The administrative infrastructure will include the steering committee, a data coordinating center, expert teams, and administrative subcommittees. An integral aspect, the Data Coordinating Center, led by Mark Hornbrook, Ph.D., of Kaiser Permanente Northwest, is responsible for developing coordinated and efficient methods of handling data and facilitating understanding of members' data systems.
An essential function of the Cancer Research Network's infrastructure is to further cancer research in the participating HMOs. This structure capitalizes on the rich resources of the HMOs and utilizes the knowledge of the expert teams, which will assure attention to rigorous research methods and important directions in cancer control. New research studies will be encouraged to enhance the value and resources of the Cancer Research Network, and to take advantage of the infrastructure and shared databases.
One of the network's three research projects will study the effectiveness of smoking cessation activities in HMOs. Led by Victor Stevens, Ph.D., at Kaiser Permanente Northwest, the effort will examine characteristics of smoking cessation programs and how such programs impact health care costs.
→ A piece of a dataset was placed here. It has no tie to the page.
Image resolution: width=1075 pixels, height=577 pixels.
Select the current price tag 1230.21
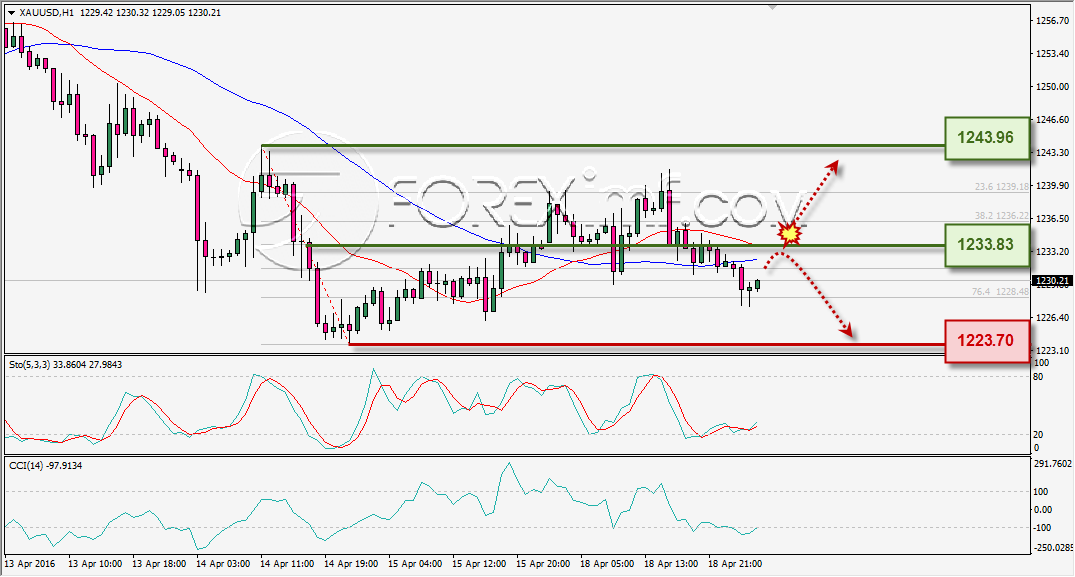coord(1052,281)
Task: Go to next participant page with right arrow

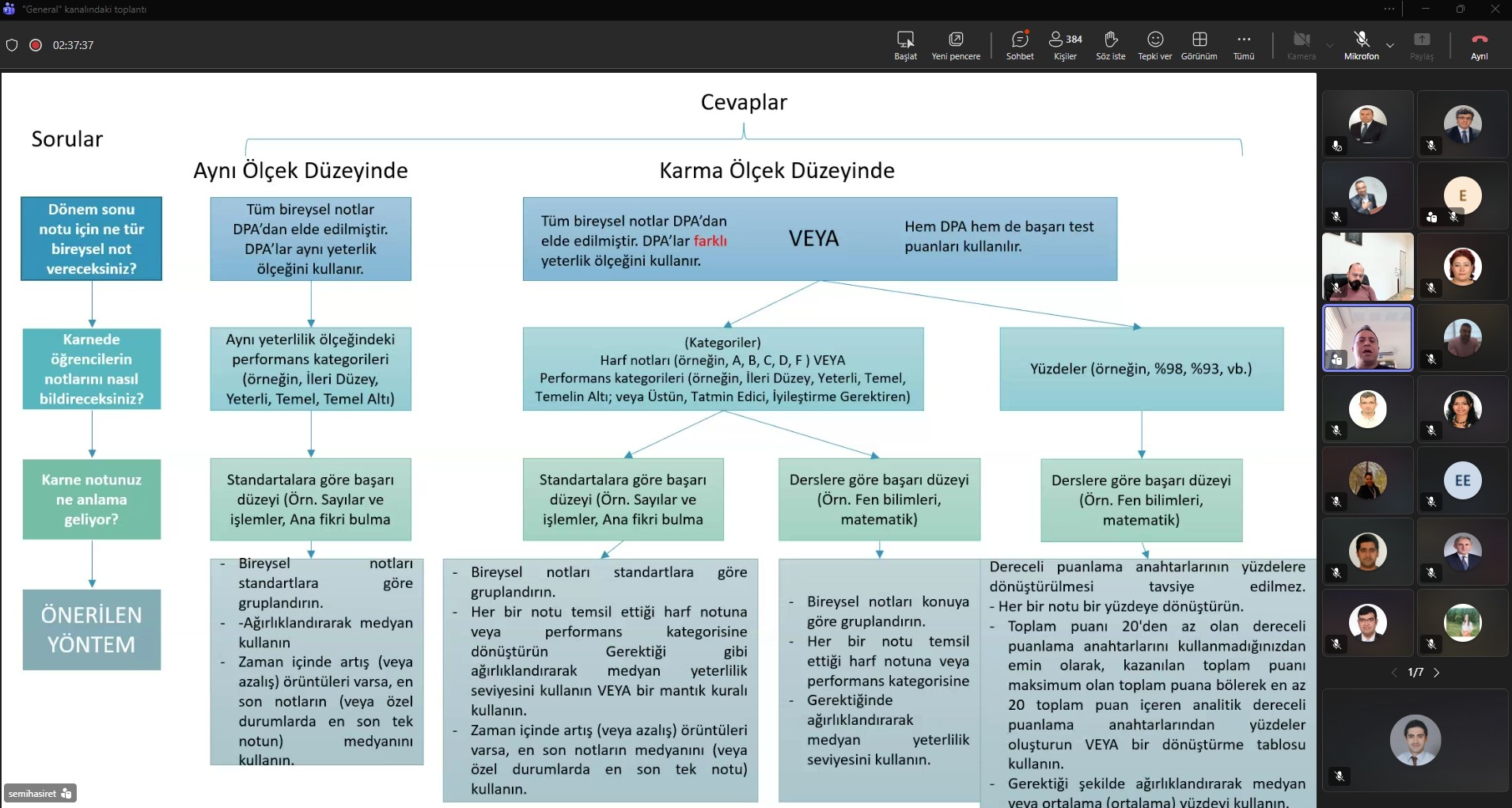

A second research project will examine late-stage breast and cervical cancer occurrence to uncover factors, such as screening activities, that help prevent advanced disease. The study also will seek to determine the reasons that advanced breast and cervical cancer occur in health care delivery systems that promote and provide regular screening. Stephen Taplin, M.D., MPH, at Group Health Cooperative will provide overall leadership for this study.
The third project will study the efficacy of preventive strategies, such as mammography and prophylactic mastectomy, for women with a personal or family history of breast cancer. It will address whether prophylactic mastectomy or earlier screening mammography prevents fatal breast cancer for these high-risk women. This project is led by Suzanne Fletcher, M.D., MSc, of Harvard Pilgrim Health Care.
An evaluation of the network's activities will focus on the extent of collaboration and quality of communication, and provide ongoing feedback to the network's sites. The performance of the research projects, scientific productivity and the impact on member organizations will be measured.